"""

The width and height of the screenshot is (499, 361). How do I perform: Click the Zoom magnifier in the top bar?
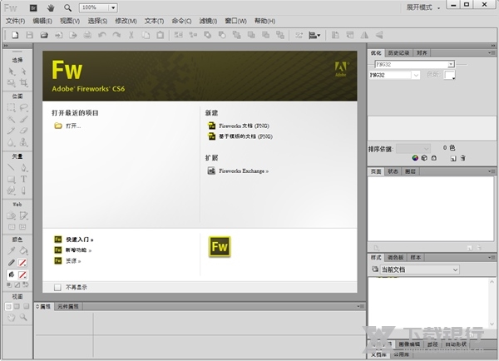[67, 7]
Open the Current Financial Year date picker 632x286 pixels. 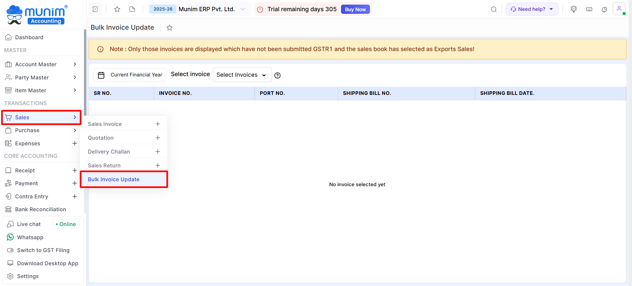130,75
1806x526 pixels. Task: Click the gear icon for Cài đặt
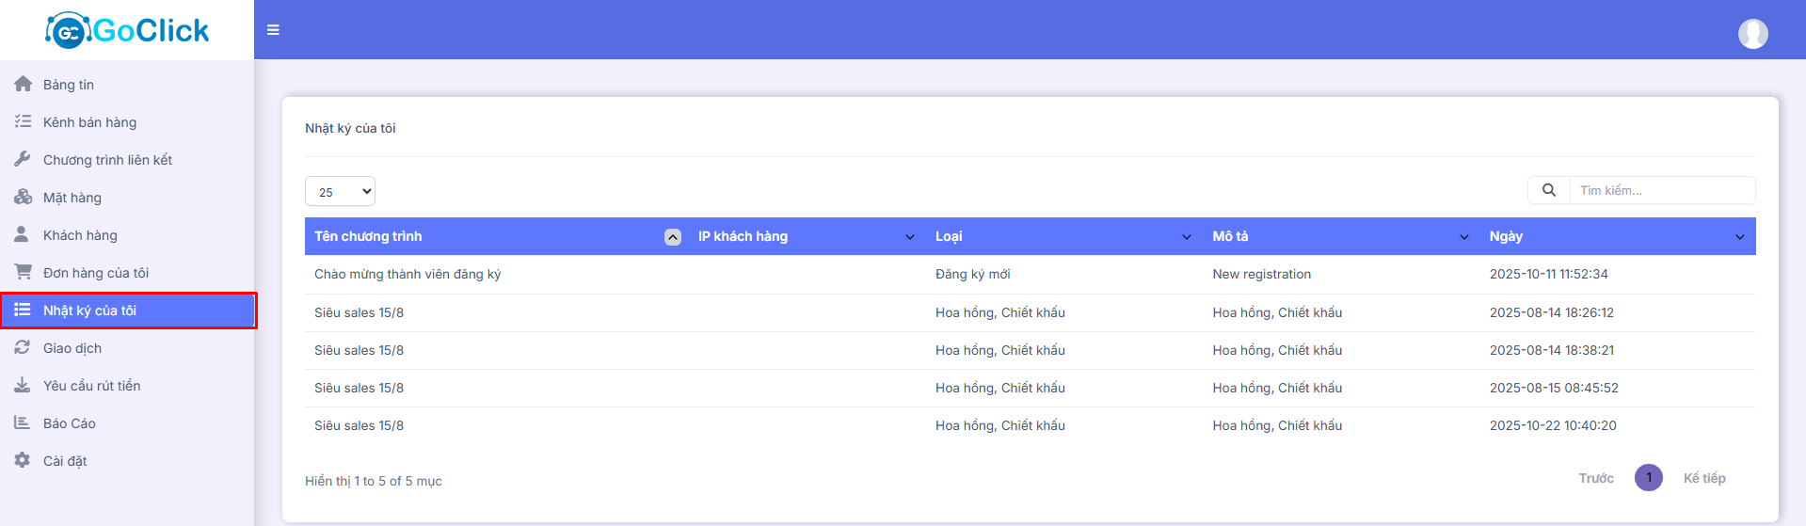pos(23,461)
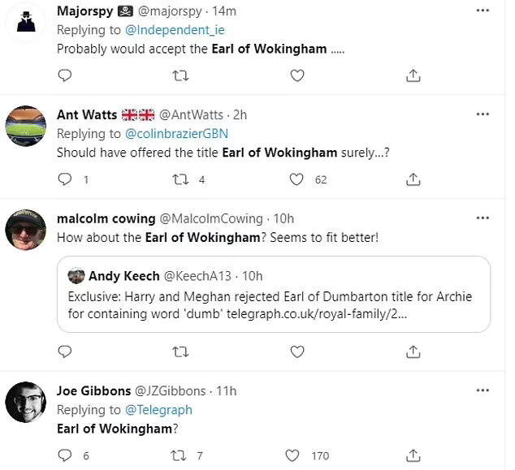Reply to malcolm cowing's tweet
515x470 pixels.
[66, 352]
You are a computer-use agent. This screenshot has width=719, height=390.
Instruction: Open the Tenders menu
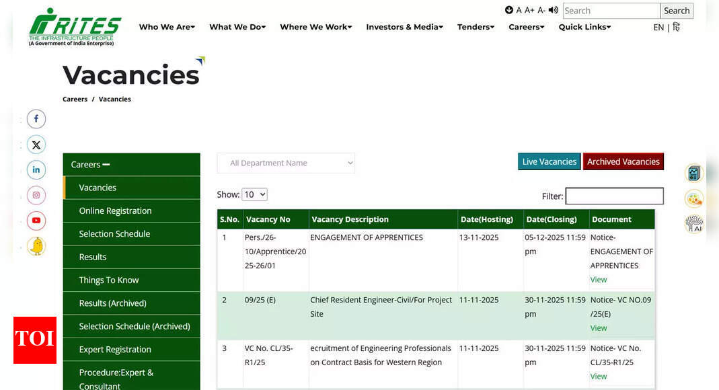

"""

• [WHAT THIS TASK INVOLVES]
From the line containing "1806x526 pixels. Task: Click" down to the last line of the records above, repeat every line exactly and nothing else, dropping any pictures.

• [TASK SOLUTION]
1806x526 pixels. Task: Click the gear icon for Cài đặt
pos(23,461)
Reply to malcolm cowing's tweet
515x470 pixels.
[66, 352]
You are a computer-use agent. This screenshot has width=719, height=390.
Instruction: Open the Tenders menu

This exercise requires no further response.